+++ Textauszug

Das zweite Beispiel in Abbildung 2 vergleicht zwei konzeptionell gleich ausgerichtete Einzelpraxen mit derselben Teamgröße. In Praxis C gibt es branchenübliche Anstellungsverträge für alle Mitarbeiter. In Praxis D arbeitet der Ehepartner des Inhabers in Vollzeit qualifiziert in der Praxis mit, sein Gehalt ist aus Gründen der wirtschaftlichen Optimierung aber um 2.000 Euro (plus Nebenkosten = 2.400 Euro pro Monat gesamter Personalaufwand) niedriger angesetzt, als für eine vergleichbare angestellte Kraft bezahlt würde. Diese Konstruktion bewirkt, dass der Praxisgewinn um 28.800 Euro steigt. Im Ergebnis werden in diesen zwei Praxen völlig identische betriebswirtschaftliche Erfolge erzielt; dennoch liegen die Personalkostenquoten weit auseinander bei 26 bzw. 20,2 Prozent.
Das dritte Beispiel in Abbildung 3 befasst sich mit zwei Mehrbehandler-Praxen, die beide einen Jahresumsatz von einer Million Euro erreichen. Praxis E ist eine Gemeinschaftspraxis mit zwei Inhabern, die zusammen mit einem dritten Kollegen (angestellt in Teilzeit) traditionell praktizieren. Die Prophylaxe hat hier untergeordnete Bedeutung. Praxis F gehört nur einem Zahnarzt. F legt den Fokus auf Ästhetik und PAR-Therapien, beschäftigt einen angestellten Kollegen in Vollzeit, eine DH und eine weitere Prophylaxespezialistin. Praxis E weist eine Personalkostenquote von 26 Prozent aus und einen Gewinn von 380.000 Euro. Sofern Gewinnverteilung im Verhältnis 50 : 50 vereinbart ist, stehen jedem Inhaber 190.000 Euro zu. Die Personalkostenquote von F liegt mit 36,2 Prozent satte 10 Punkte höher. Bei pauschalem Vergleich der Personalkostenquote würden sämtliche Alarmglocken angehen. Dazu gibt es aber keinen sachlichen Grund: Das Personal wird in dieser Stärke und Qualifikation gebraucht, um das Therapiekonzept von F umzusetzen. Der Inhaber generiert im Vergleich zu E einen wesentlich attraktiveren Gewinn von 322.000 Euro.

++++++

Aufgabendetails:
Zitiere aus dem Textauszug über Personalkostenquoten in Zahnarztpraxen alles von „Das zweite Beispiel“ bis hinunter zu „bzw. 20,2 Prozent.“.

+++ Ausgangsdaten

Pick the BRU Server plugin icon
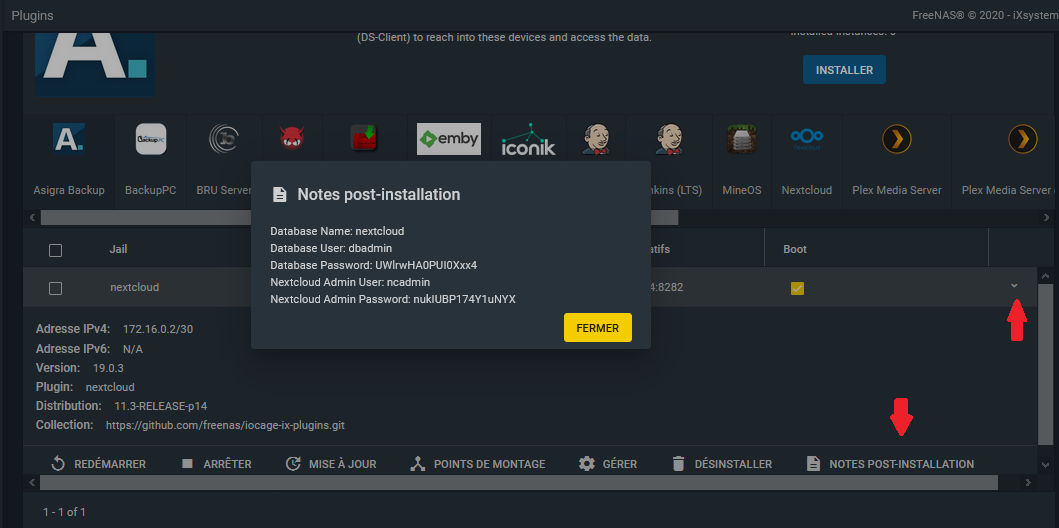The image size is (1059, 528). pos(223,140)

++++++
+++ Ausgangsdaten

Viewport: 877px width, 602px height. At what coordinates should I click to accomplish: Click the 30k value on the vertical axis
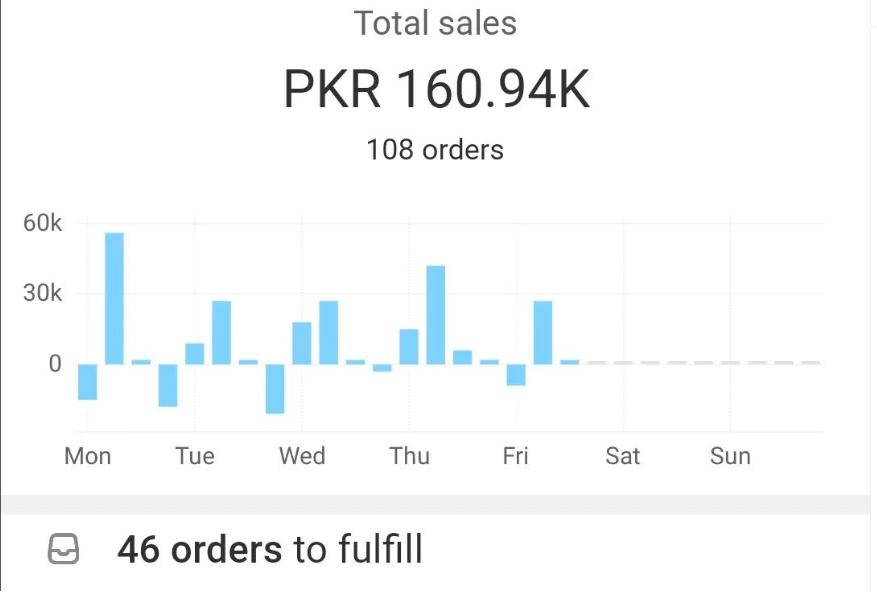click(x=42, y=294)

++++++
+++ Ausgangsdaten

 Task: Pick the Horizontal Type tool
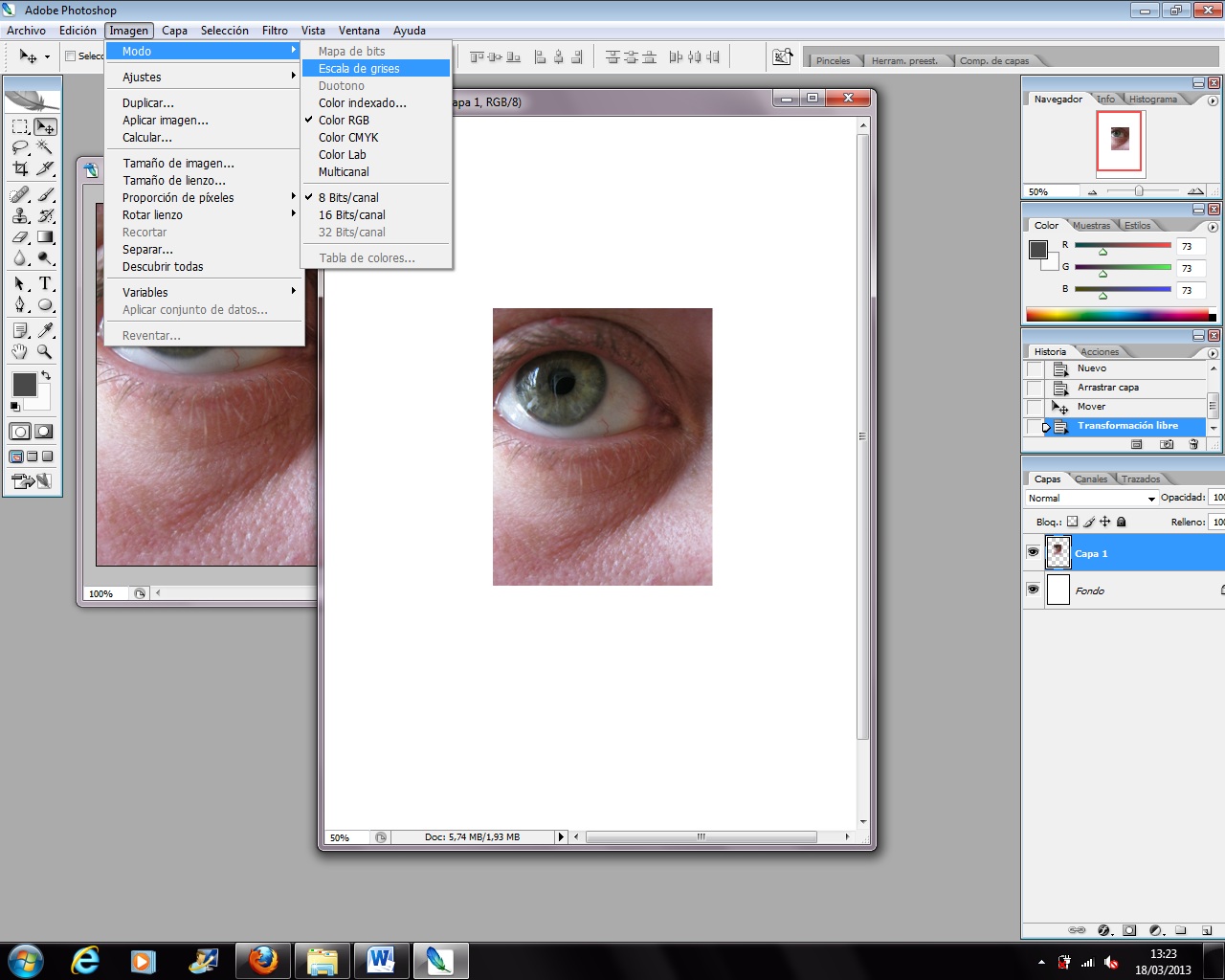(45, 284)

++++++

Ergebnis der Aufgabe:
Das zweite Beispiel in Abbildung 2 vergleicht zwei konzeptionell gleich ausgerichtete Einzelpraxen mit derselben Teamgröße. In Praxis C gibt es branchenübliche Anstellungsverträge für alle Mitarbeiter. In Praxis D arbeitet der Ehepartner des Inhabers in Vollzeit qualifiziert in der Praxis mit, sein Gehalt ist aus Gründen der wirtschaftlichen Optimierung aber um 2.000 Euro (plus Nebenkosten = 2.400 Euro pro Monat gesamter Personalaufwand) niedriger angesetzt, als für eine vergleichbare angestellte Kraft bezahlt würde. Diese Konstruktion bewirkt, dass der Praxisgewinn um 28.800 Euro steigt. Im Ergebnis werden in diesen zwei Praxen völlig identische betriebswirtschaftliche Erfolge erzielt; dennoch liegen die Personalkostenquoten weit auseinander bei 26 bzw. 20,2 Prozent.